This is a specific variation on the “can’t connect” problem. In my case, I’ve just set up two virtual hosts in my httpd.conf listening on port 80. The declaration looks like:
NameVirtualHost *:80 <VirtualHost *:80> ServerName site1.dev DocumentRoot /www/site1 </VirtualHost> <VirtualHost *:80> ServerName site2.dev DocumentRoot /www/site2 </VirtualHost>
So from my understanding, http://localhost and http://site1.dev now both map to “/www/site1/” and of course http://site2.dev maps to its directory.
This is all well and good. I have a WordPress installation I’m playing with currently under the site2.dev domain. I’m trying to configure it to work with the MySQL database I just set up which has an account “mysql” for “localhost.” So in the configuration for WordPress, I put in that username and the host name as “localhost.” This doesn’t work, so after playing with it for a while, I try changing the host name to “site2.dev” and suddenly it works fine.

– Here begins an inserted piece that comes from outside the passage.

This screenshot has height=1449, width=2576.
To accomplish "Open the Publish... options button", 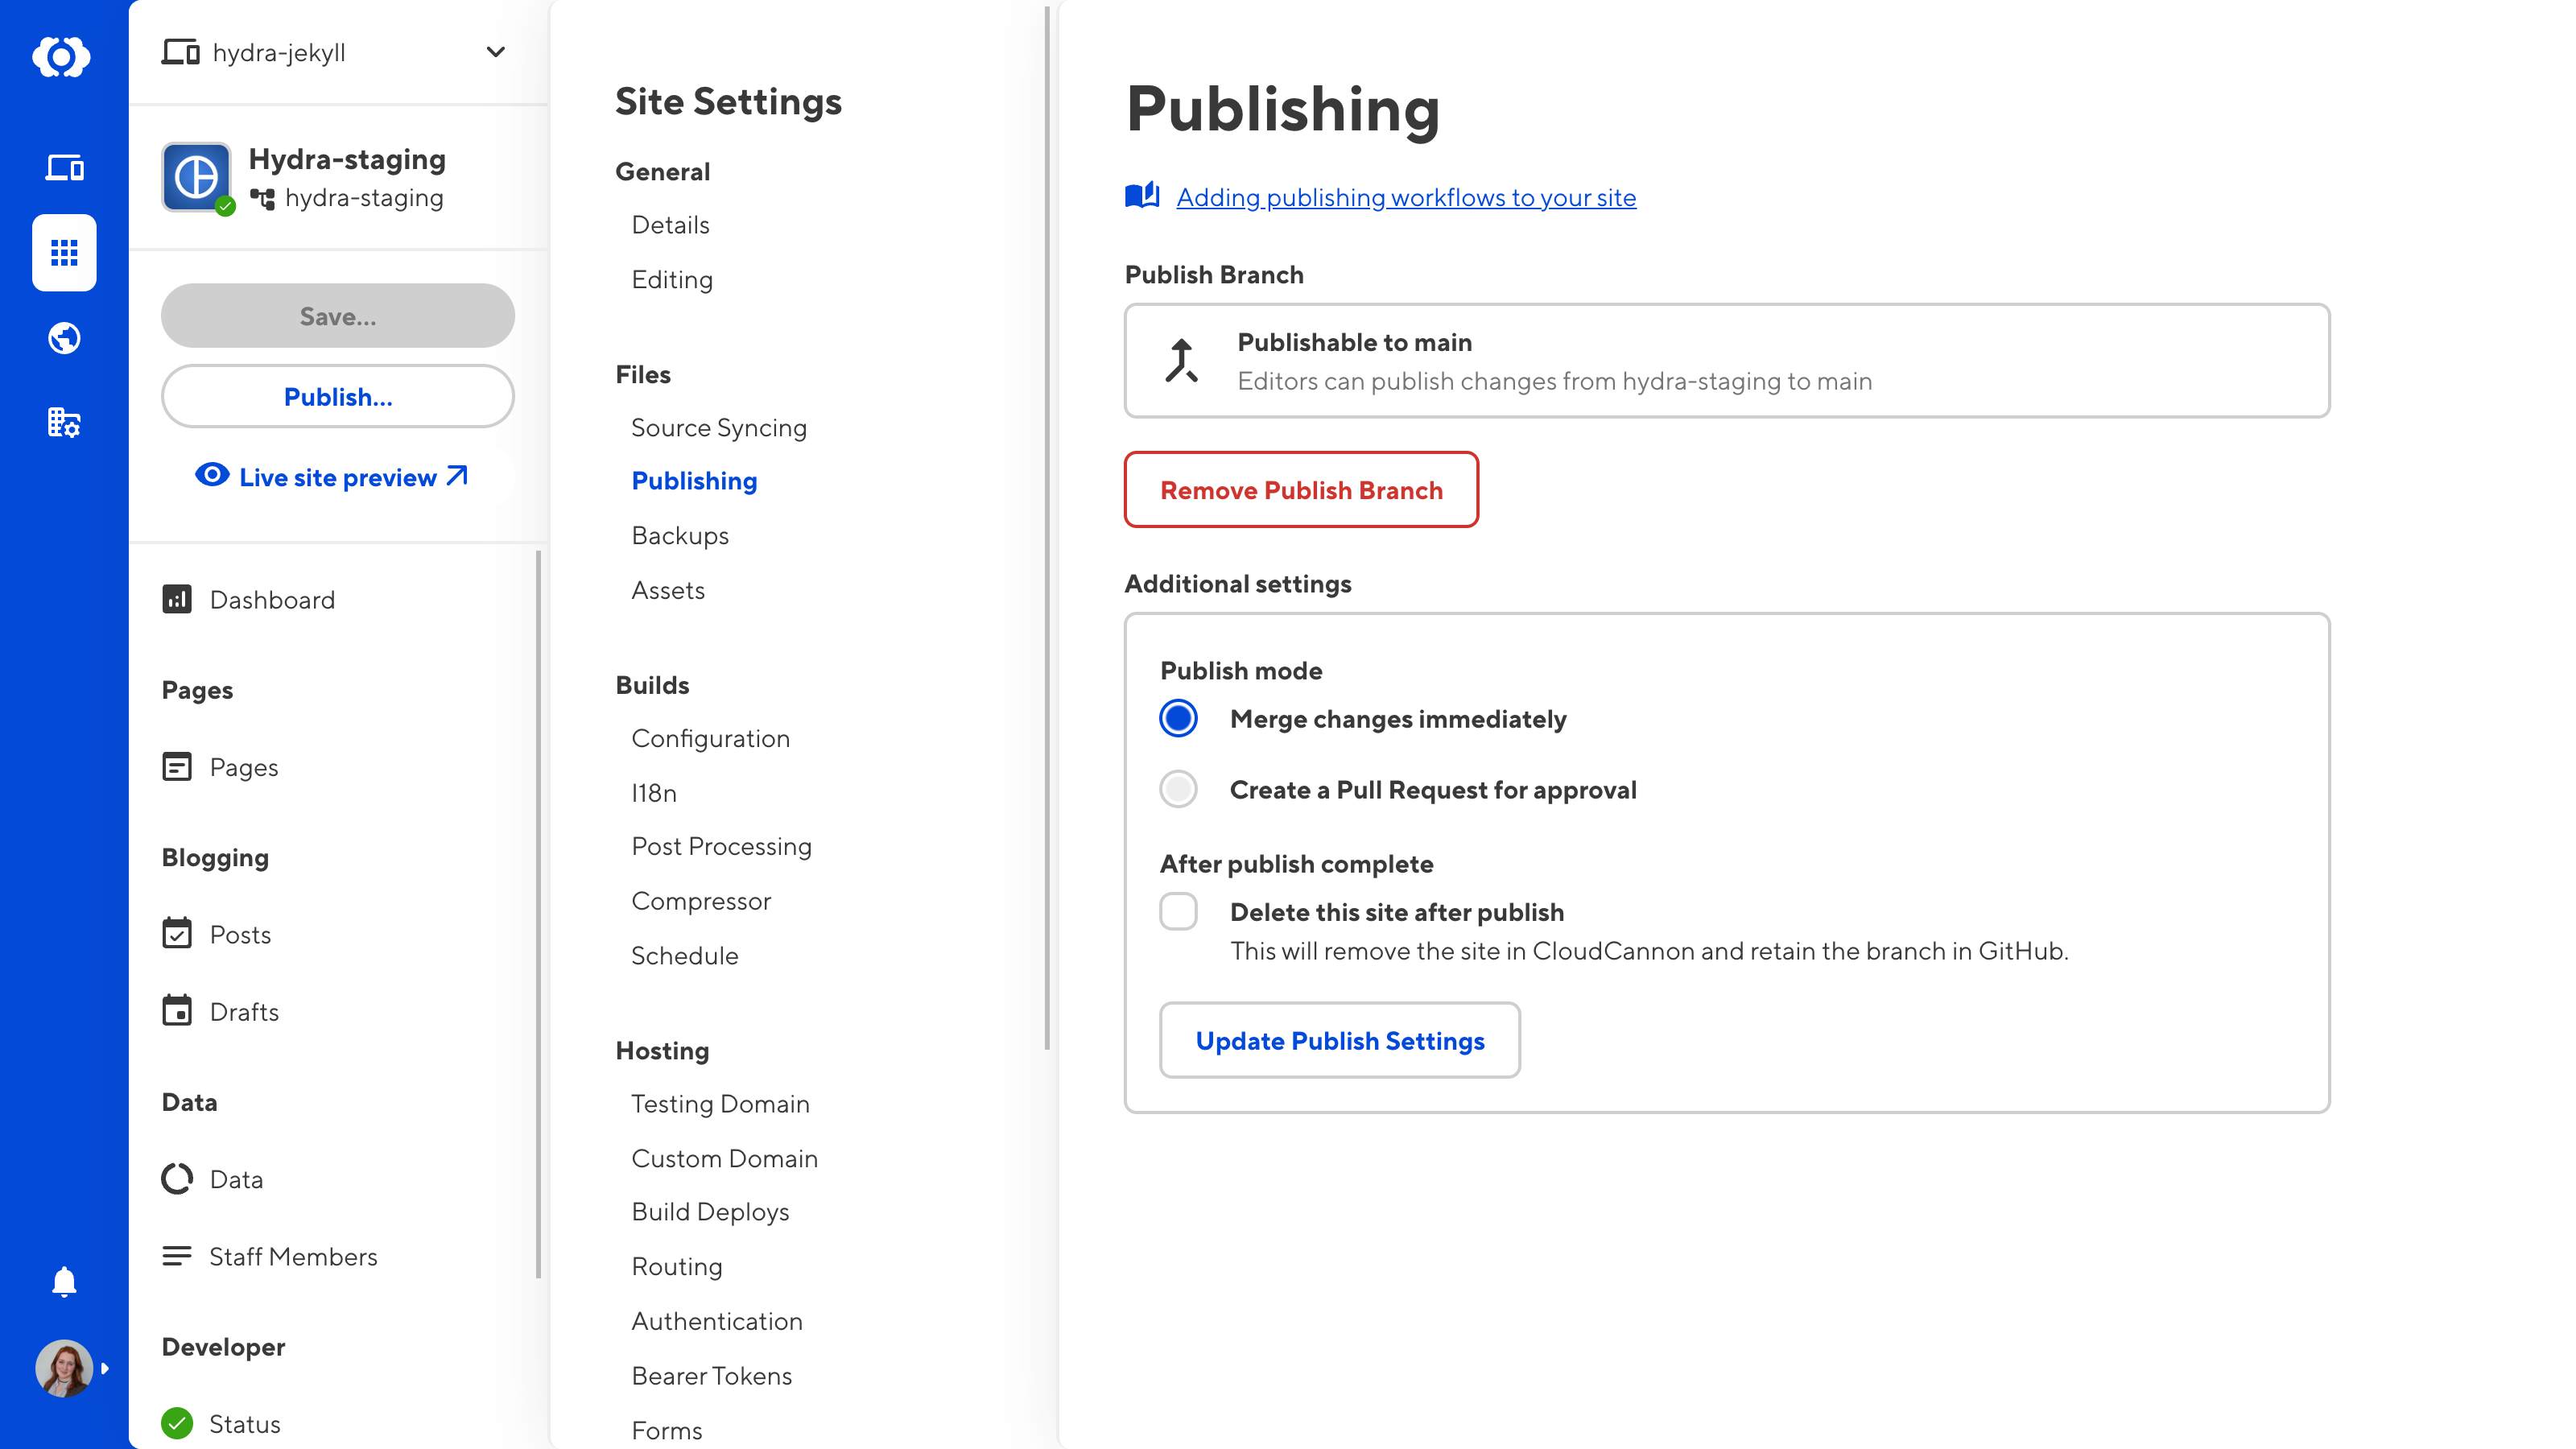I will point(337,396).
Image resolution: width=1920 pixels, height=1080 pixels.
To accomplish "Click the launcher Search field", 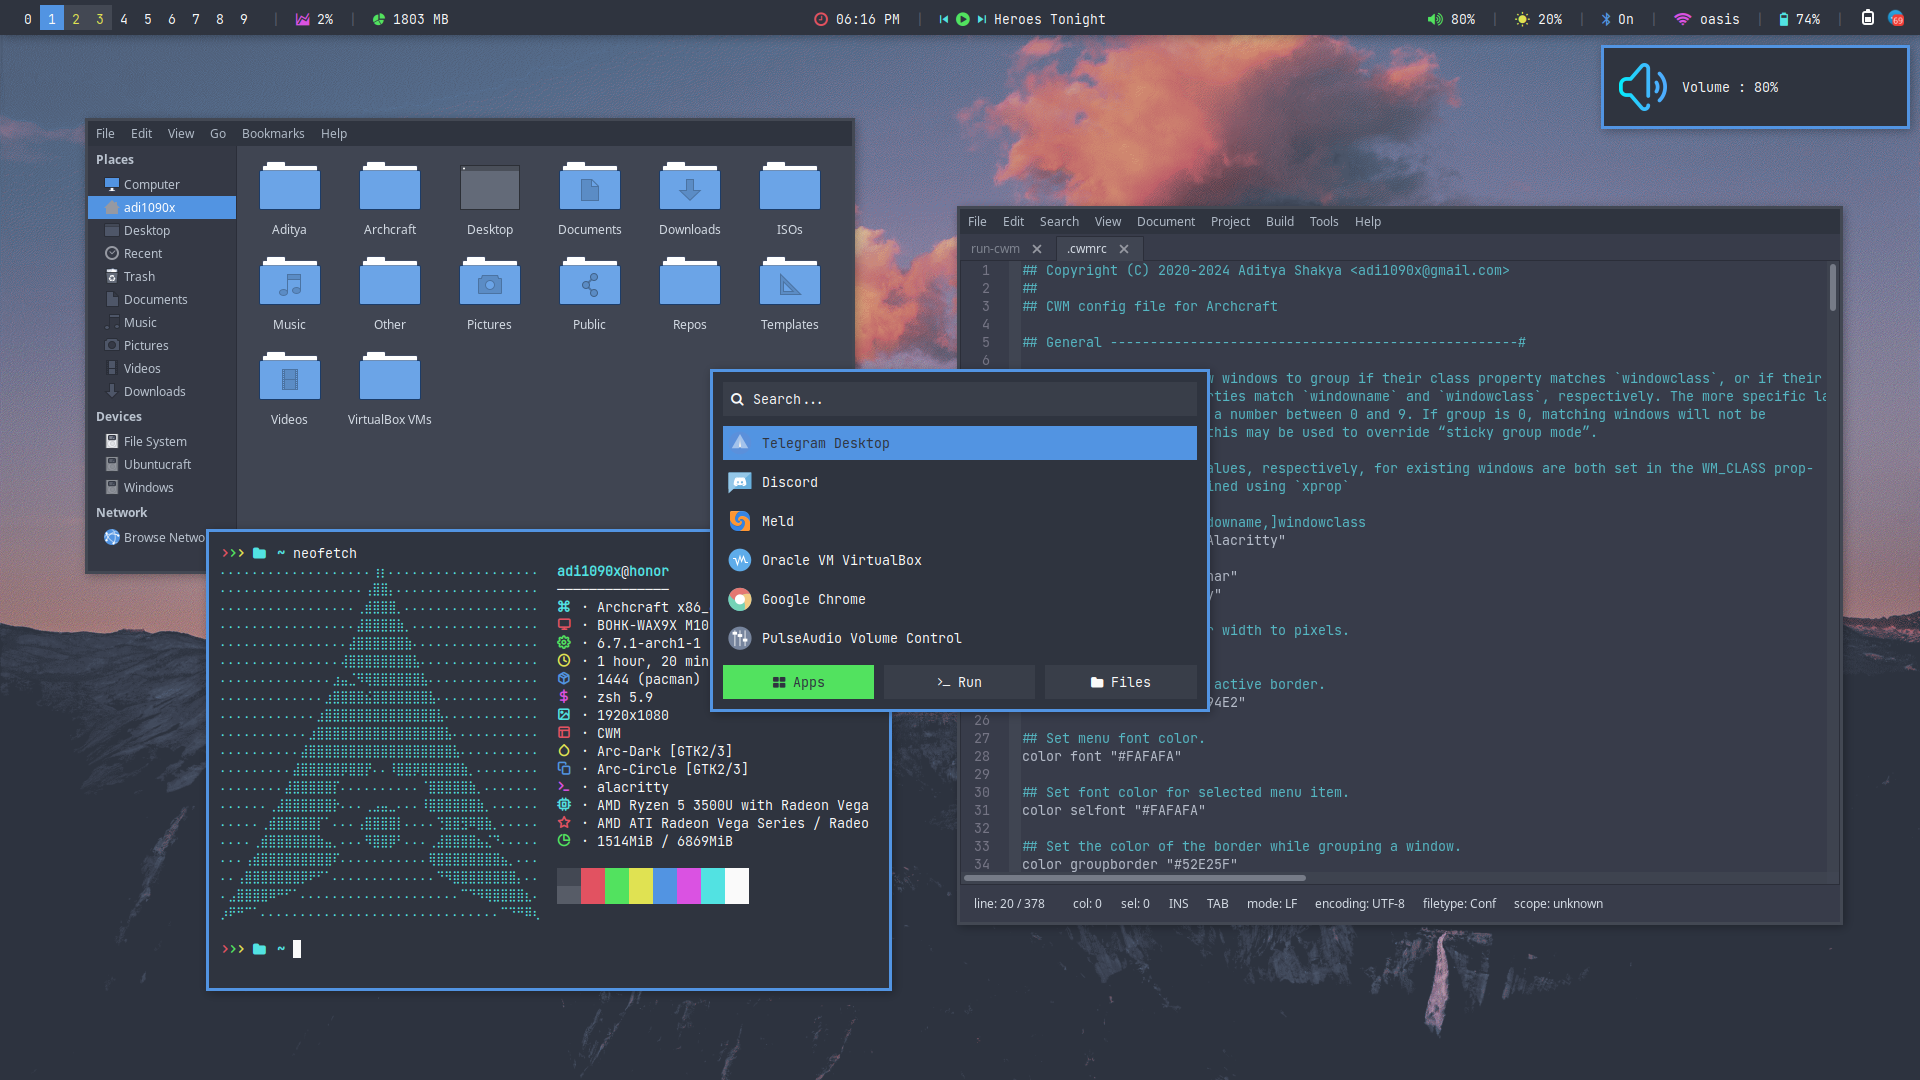I will (x=960, y=399).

What’s going on here? I understand that my virtual hosts are setup, but I thought they were listening on port 80, not port 3306, which is what MySQL uses, so why does any of that matter? I’m sure there’s a simple explanation, so hopefully someone can enlighten me.
A likely suspect is your MySQL access control configuration. yourhost.foo and localhost are completely different, as far as it’s concerned, and that’s always biting people. If MySQL user table entries exist for WP with the host keyed to
yourhost.foo
but notlocalhost
, then that’s the problem.Did you edit your /etc/hosts file as part of setting up your virtual hosts? You might’ve removed the “localhost” entry on accident.
Because your DB isn’t listening on the loop-back interface (localhost).